Dans la continuité des intégrales Mahler, Prokofiev, Brahms et Szymanowski, Valéry Gergiev reprend son cycle Chostakovitch débuté la saison dernière à la Salle Pleyel avec son Orchestre du Théâtre Mariinski. Au programme de cette deuxième journée de décembre, la rare Symphonie n°14 pour orchestre de chambre et solistes [lire notre chronique du 13 septembre 2003 et notre critique du CD], et la Cinquième, plus jouée.
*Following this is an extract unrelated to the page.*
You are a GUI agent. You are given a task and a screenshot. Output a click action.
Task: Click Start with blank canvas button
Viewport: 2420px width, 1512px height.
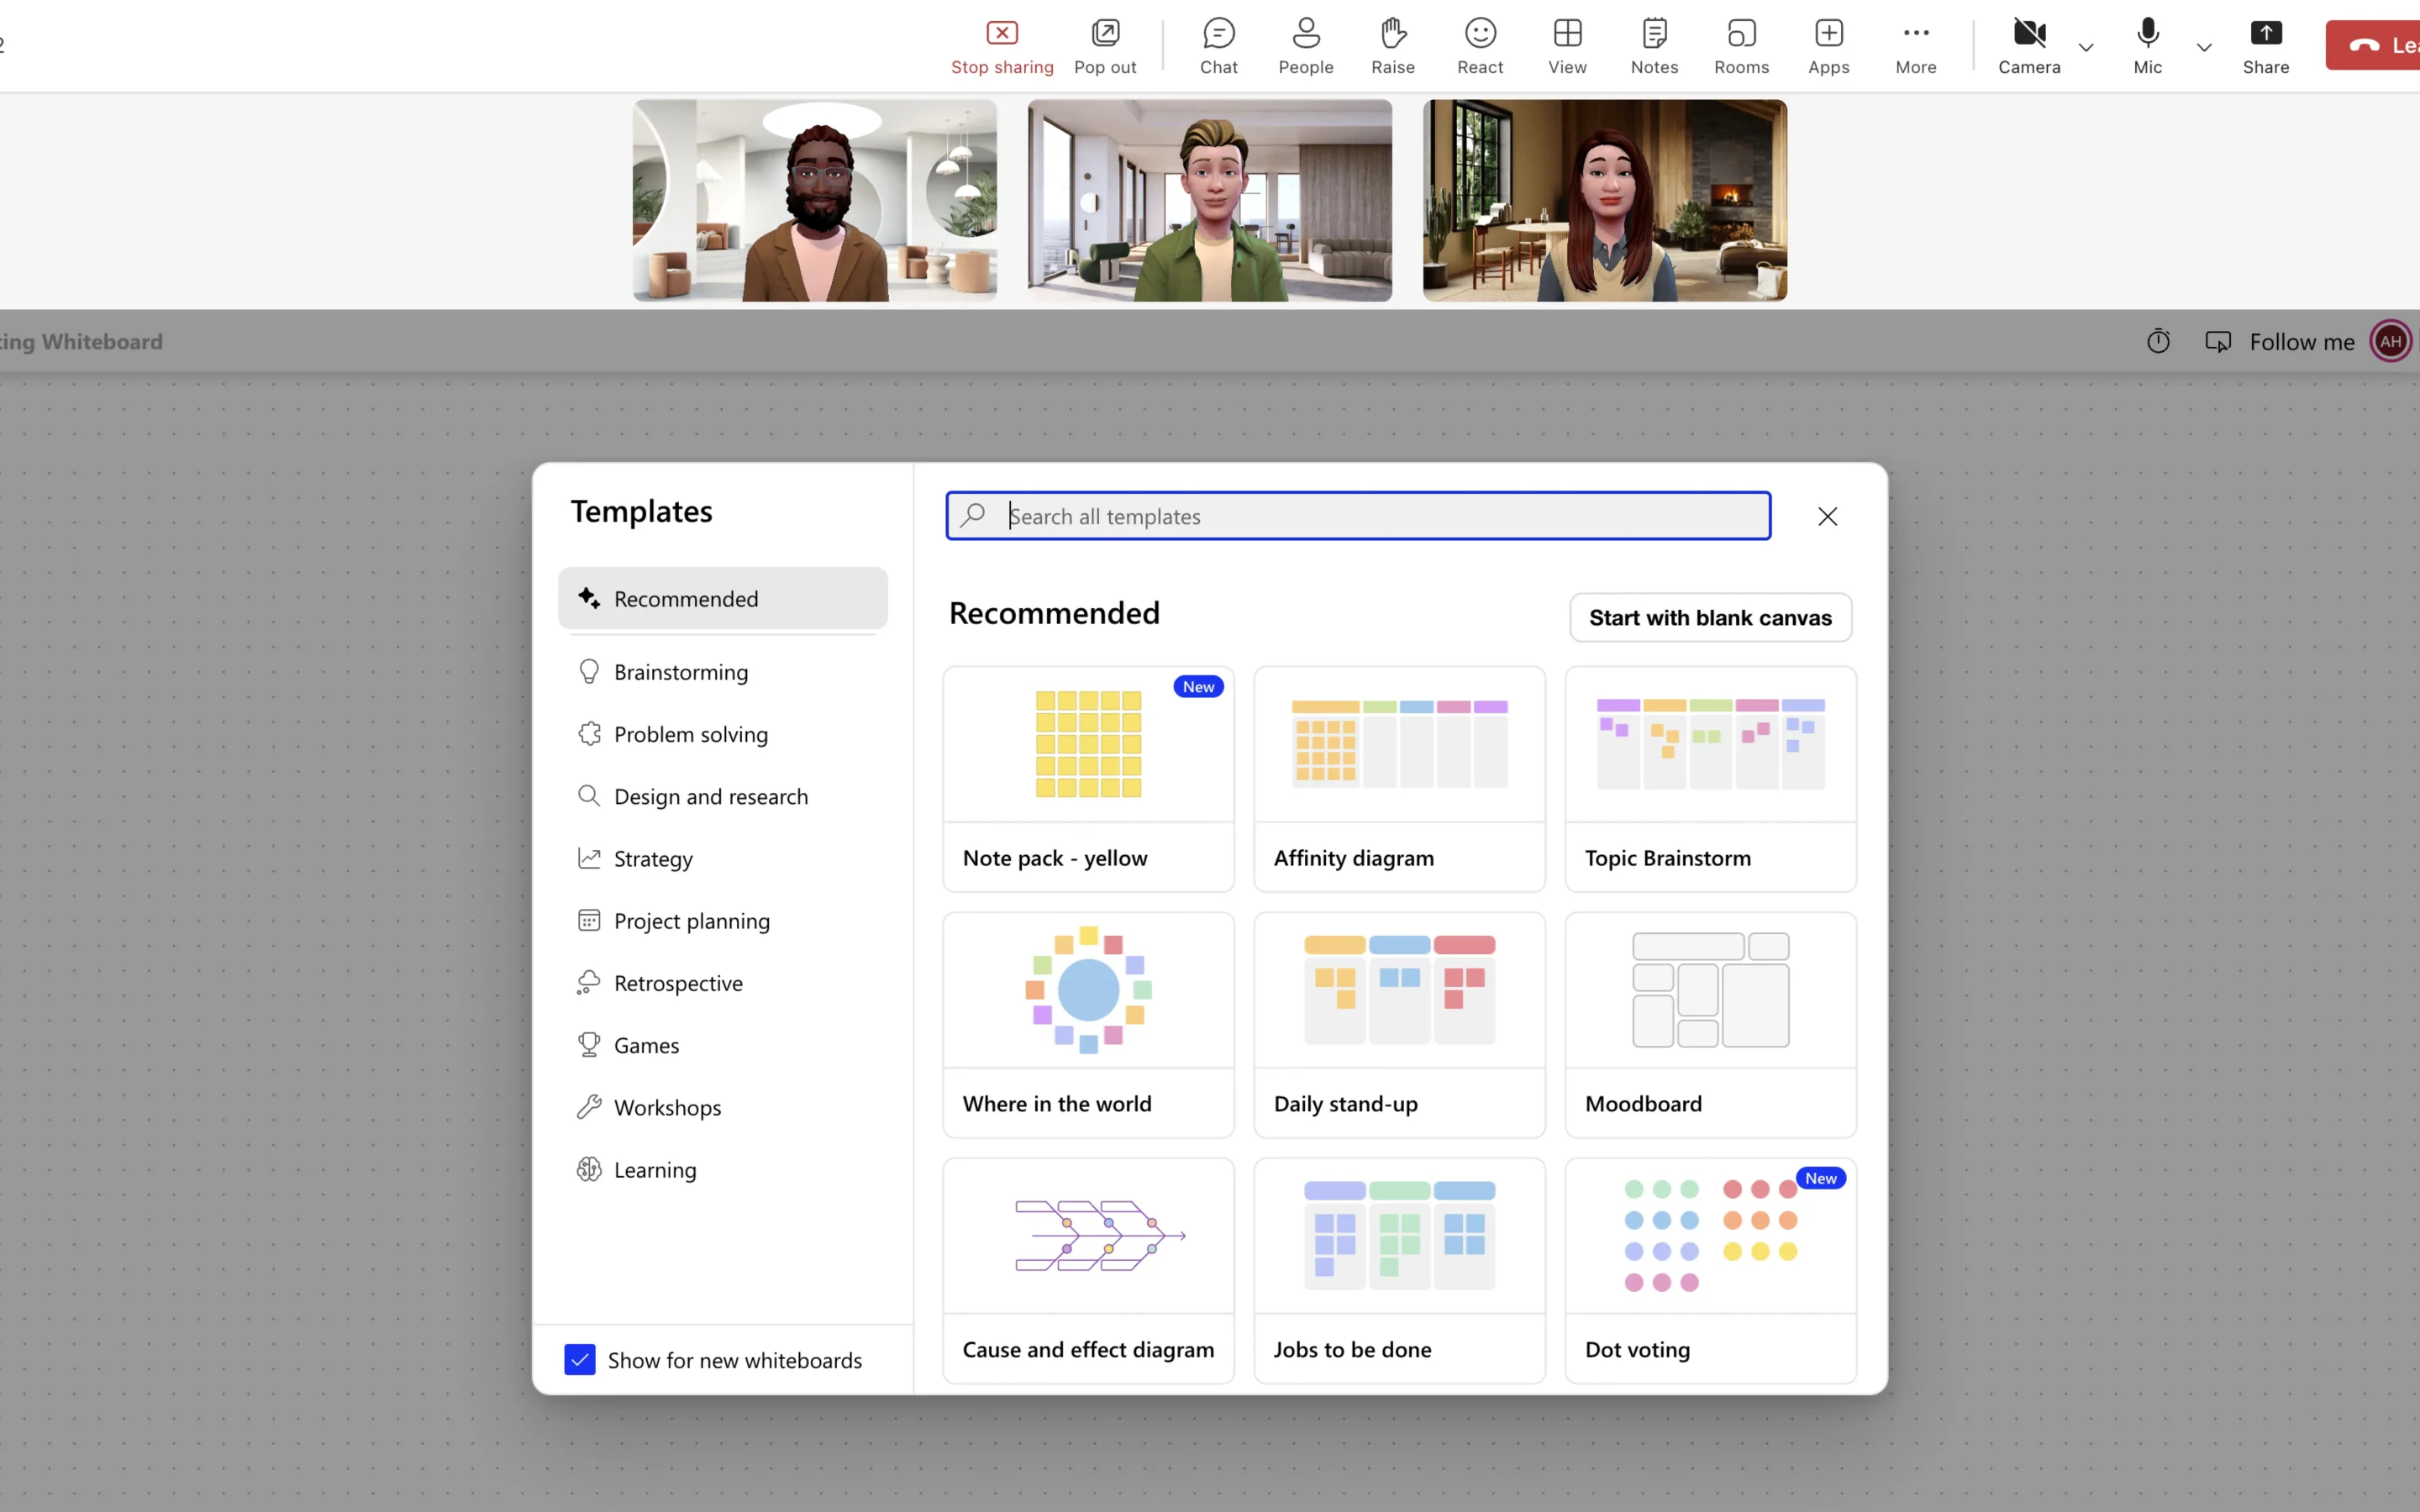point(1711,617)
Suite aux réprimandes du régime soviétique qui conduisirent à modifier et aseptiser sa technique de composition à partir de la Symphonie Op.43 n°4, et après une verve compositionnelle très marquée par la guerre, Dmitri Chostakovitch achève son cursus de symphonies et de quatuors avec une pensée obsédante vers la mort, une mort qui n’est plus celle des révolutionnaires (Symphonie Op.103 n°11 « 1905 ») ni des victimes de la guerre (les Septième et Huitième) mais le concept où toute vie s’achève, à commencer par celle de l’artiste lui-même, déjà bien malade lors de la composition de sa Symphonie en sol mineur Op.135 n°14. Prévue comme un cycle de chants orchestrés, elle devient finalement symphonie, quand Mahler avait longtemps hésité pour son Lied von der Erde auquel on pense à de nombreuses reprises dans l’œuvre slave, postérieure de soixante années.
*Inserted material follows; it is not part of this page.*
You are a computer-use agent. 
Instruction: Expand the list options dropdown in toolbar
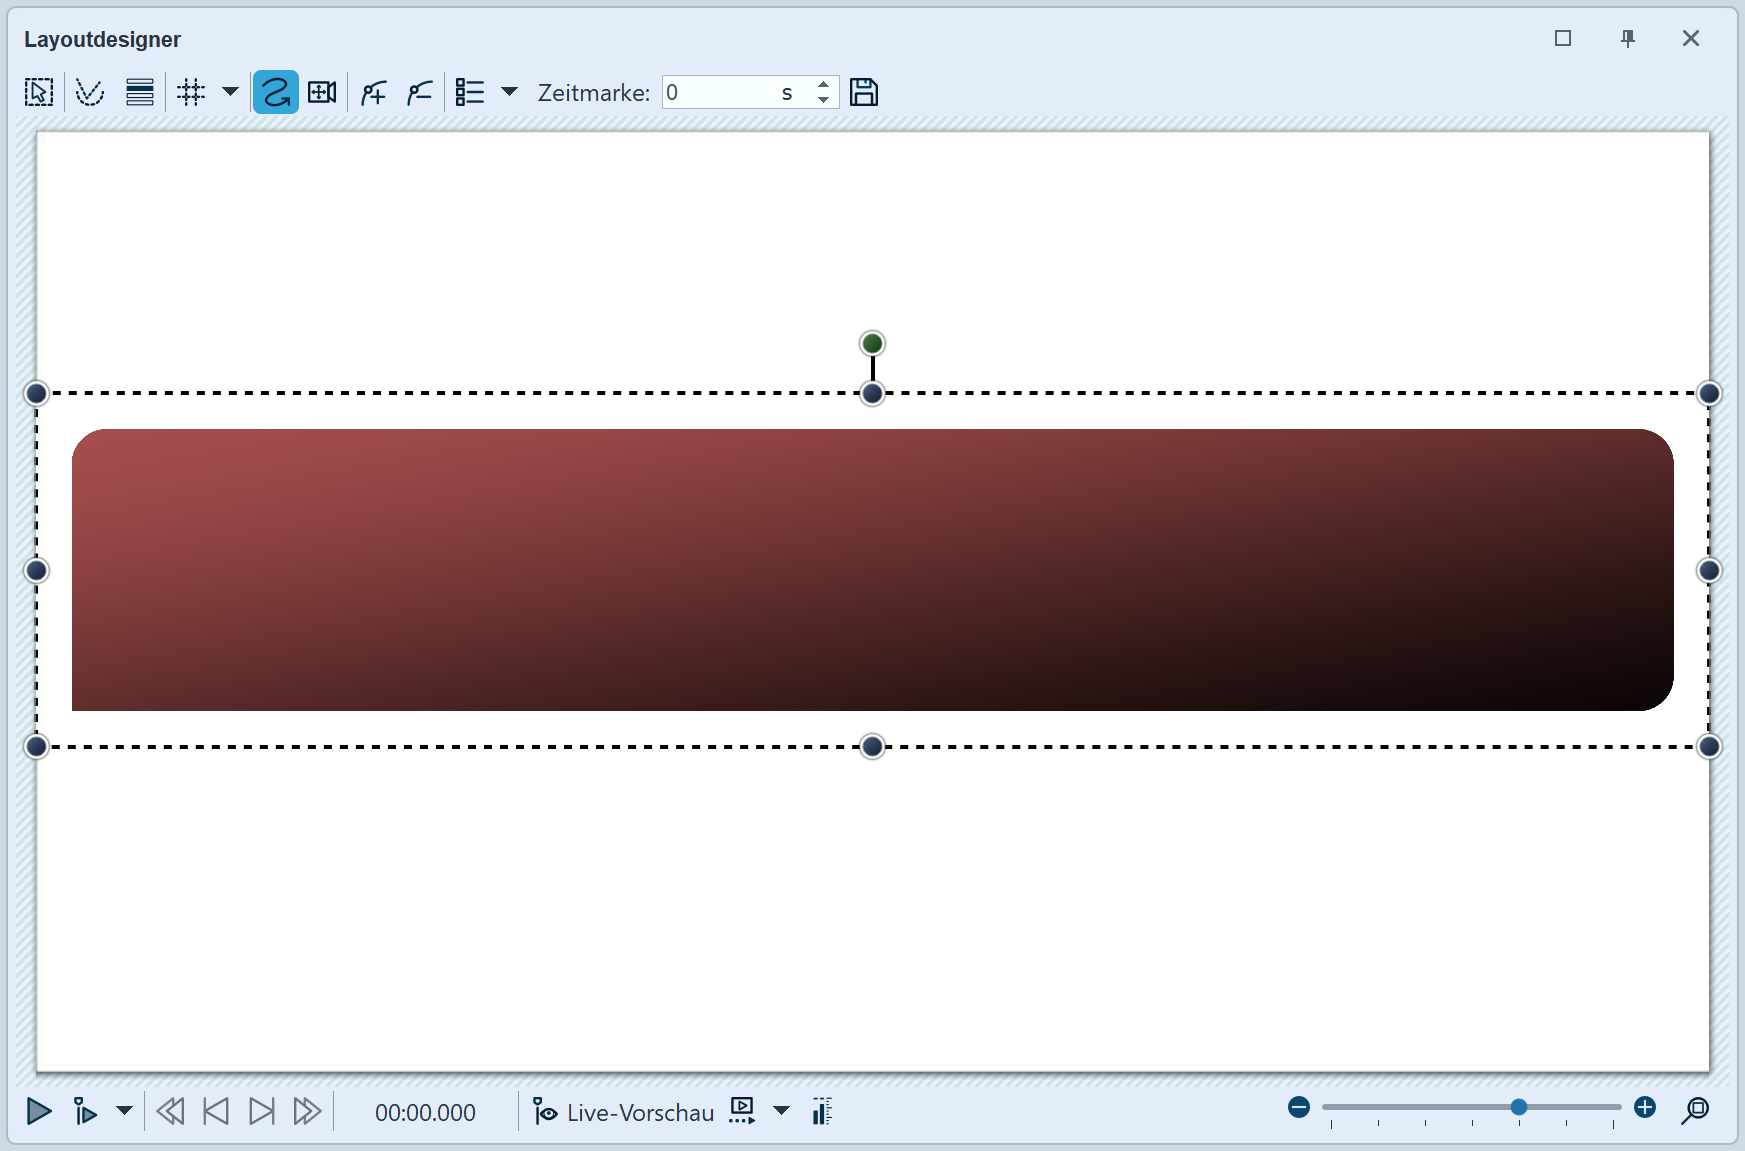point(509,92)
Nous étions habitués à ce que Gergiev entre avec force dans les œuvres, mais, depuis le début de cette série, il est étonnamment froid et distant. Vraisemblablement bien plus choisie que contrainte, cette direction permet de faire ressortir de très beaux moments, certes, en utilisant avec poids les contrebasses à l’opposé de la superbe clarté des percussions, et en créant une ambiance très aérienne dans la quatrième mélodie, Le suicidé, sur l’un des poèmes de Guillaume Apollinaire ici chanté en russe. Pourtant, des cordes ternes et une lenteur exempte de tension conduisent à un certain ennui, d’autant que l’opus, d’une grande complexité, reste beaucoup moins accessible que les ancêtres moussorgskiens et mahlériens qui l’inspirèrent. Mikhaïl Petrenko fait exactement même impression qu’Evgueni Nikitin dans Berlioz quinze jours plus tôt [lire notre chronique du 17 novembre 2013], laissant oublier son Orest médiocre à Aix [lire notre chronique du 22 juillet 2013] grâce aux graves qu’il possède profonds dans une vraie tessiture de basse. Malheureusement, les médiums fatigués et les aigus quasiment inexistants ne permettent pas de soutenir avec toute la puissance nécessaire l’intégralité de sa partie, là où le soprano Veronika Djoeva s’en sort mieux, malgré une prononciation qui manque de netteté et une technique vocale en fond de gorge limitant l’impact de l’aigu. Elle chante avec conviction les textes de García Lorca, Apollinaire et Rilke, sans toutefois transmettre pleinement l’expressivité relative à l’état d’esprit du compositeur qui murit sa partition en janvier 1969, à l’hôpital.

Beaucoup plus massive, la Symphonie en ré mineur Op.47 n°5 utilise tout l’effectif de l’orchestre. Elle confirme les impressions précédentes : le son est toujours acéré au niveau des cordes et les cuivres possèdent une acidité bien particulière, mais les couleurs ne sont pas russes et boisées comme celle du Philharmonique de Saint-Pétersbourg et moins encore que celles des anciennes formations d’État d’URSS. Le grain plus international prouve que la mondialisation a également gagné le jeu des musiciens et leurs références culturelles, à l’instar du timbre actuel des Berliner Philharmoniker. La direction est, cette fois encore, distanciée par rapport à cette page puissante et dynamique dont rien, ce soir, ne « décolle » jamais réellement, même si l’Allegro non troppo (quatrième mouvement) respecte parfaitement le fortissimo initial. La profondeur de l’œuvre ne ressort qu’à la fin du premier épisode et surtout lors de la sublime intervention du flûtiste dans la seconde moitié du Largo.

Loin de démériter, ces interprétations apportent peu de nouveauté et font regretter la mode des intégrales qui prend le pas sur l’intérêt des ouvrages en tant qu’objets uniques, composés chacun à une époque et dans un climat précis. De par son rôle historique, le support audio semble plus propice à proposer l’ensemble des œuvres d’un même compositeur ; à l’inverse, le concert devrait rendre consubstantielle l’unité de chacune d’elles sans systématiser la lecture à un exposé globalisant.